• **INFORMATION SHOWN**:
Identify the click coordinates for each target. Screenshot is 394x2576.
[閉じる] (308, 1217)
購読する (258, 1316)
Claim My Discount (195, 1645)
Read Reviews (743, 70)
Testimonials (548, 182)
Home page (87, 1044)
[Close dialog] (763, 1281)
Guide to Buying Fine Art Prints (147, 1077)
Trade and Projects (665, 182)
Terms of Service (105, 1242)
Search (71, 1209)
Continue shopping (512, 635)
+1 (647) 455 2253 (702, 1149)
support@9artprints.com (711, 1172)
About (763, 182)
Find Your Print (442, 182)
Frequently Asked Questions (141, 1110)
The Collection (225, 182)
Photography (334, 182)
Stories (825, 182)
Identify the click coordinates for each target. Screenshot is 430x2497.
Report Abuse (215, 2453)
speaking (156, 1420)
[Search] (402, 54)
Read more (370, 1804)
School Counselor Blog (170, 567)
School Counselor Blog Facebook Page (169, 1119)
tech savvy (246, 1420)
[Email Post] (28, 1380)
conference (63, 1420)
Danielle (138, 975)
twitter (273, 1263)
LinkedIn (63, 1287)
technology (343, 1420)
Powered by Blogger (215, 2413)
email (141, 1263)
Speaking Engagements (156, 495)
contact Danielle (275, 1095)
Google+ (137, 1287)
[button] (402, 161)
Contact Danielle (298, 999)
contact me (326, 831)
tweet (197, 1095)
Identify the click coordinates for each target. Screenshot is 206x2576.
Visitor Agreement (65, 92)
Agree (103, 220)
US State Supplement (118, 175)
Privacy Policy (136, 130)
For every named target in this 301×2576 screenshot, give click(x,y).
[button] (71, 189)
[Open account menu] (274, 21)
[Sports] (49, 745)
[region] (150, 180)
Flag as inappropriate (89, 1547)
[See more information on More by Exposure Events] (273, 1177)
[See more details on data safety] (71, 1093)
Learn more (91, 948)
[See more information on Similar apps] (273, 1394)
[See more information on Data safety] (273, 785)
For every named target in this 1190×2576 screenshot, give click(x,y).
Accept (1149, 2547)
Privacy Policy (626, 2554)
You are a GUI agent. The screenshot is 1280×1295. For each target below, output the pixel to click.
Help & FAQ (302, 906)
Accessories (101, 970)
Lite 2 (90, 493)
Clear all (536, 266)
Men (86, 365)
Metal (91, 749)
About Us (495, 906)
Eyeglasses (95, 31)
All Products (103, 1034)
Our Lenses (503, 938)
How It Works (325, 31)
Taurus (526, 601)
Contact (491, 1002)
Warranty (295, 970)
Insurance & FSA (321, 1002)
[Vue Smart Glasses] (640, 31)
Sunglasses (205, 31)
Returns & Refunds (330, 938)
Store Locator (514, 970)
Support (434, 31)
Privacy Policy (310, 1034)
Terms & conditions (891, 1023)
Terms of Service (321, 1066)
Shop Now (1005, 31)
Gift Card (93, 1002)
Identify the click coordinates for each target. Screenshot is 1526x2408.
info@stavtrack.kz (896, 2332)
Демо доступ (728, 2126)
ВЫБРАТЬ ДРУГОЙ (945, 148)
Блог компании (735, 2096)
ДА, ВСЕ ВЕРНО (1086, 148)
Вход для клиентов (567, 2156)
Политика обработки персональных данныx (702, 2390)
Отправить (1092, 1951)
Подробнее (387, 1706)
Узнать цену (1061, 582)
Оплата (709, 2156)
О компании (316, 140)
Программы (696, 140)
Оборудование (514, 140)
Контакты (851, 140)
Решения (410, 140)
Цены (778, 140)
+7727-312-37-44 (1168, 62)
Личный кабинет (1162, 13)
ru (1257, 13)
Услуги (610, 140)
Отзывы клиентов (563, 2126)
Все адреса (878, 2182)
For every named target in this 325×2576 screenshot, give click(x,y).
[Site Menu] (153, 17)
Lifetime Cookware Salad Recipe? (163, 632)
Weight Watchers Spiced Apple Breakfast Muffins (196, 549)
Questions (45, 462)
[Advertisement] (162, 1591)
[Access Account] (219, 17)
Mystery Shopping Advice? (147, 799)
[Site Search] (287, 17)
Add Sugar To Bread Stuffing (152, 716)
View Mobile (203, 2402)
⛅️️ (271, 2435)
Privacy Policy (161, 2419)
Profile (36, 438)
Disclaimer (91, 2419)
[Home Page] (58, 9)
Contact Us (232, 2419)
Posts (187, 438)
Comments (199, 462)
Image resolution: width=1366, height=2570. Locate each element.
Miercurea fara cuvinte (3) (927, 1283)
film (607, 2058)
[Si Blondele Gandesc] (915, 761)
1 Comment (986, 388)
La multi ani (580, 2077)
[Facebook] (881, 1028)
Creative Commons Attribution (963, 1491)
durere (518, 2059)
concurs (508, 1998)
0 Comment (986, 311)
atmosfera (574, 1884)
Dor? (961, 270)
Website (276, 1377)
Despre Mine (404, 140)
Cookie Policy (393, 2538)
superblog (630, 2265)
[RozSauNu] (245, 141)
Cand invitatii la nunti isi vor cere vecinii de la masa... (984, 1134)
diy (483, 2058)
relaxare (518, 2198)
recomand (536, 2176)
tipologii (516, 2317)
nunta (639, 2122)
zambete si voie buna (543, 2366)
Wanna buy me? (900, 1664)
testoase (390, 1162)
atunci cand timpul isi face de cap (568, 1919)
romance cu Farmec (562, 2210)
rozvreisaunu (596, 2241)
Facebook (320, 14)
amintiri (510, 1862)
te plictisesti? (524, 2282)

• **PROBLEM DETAILS**: Check the entries above for the word "Danielle" and copy every line where it turns up.

• **RESULT FOR THIS TASK**:
Danielle (138, 975)
contact Danielle (275, 1095)
Contact Danielle (298, 999)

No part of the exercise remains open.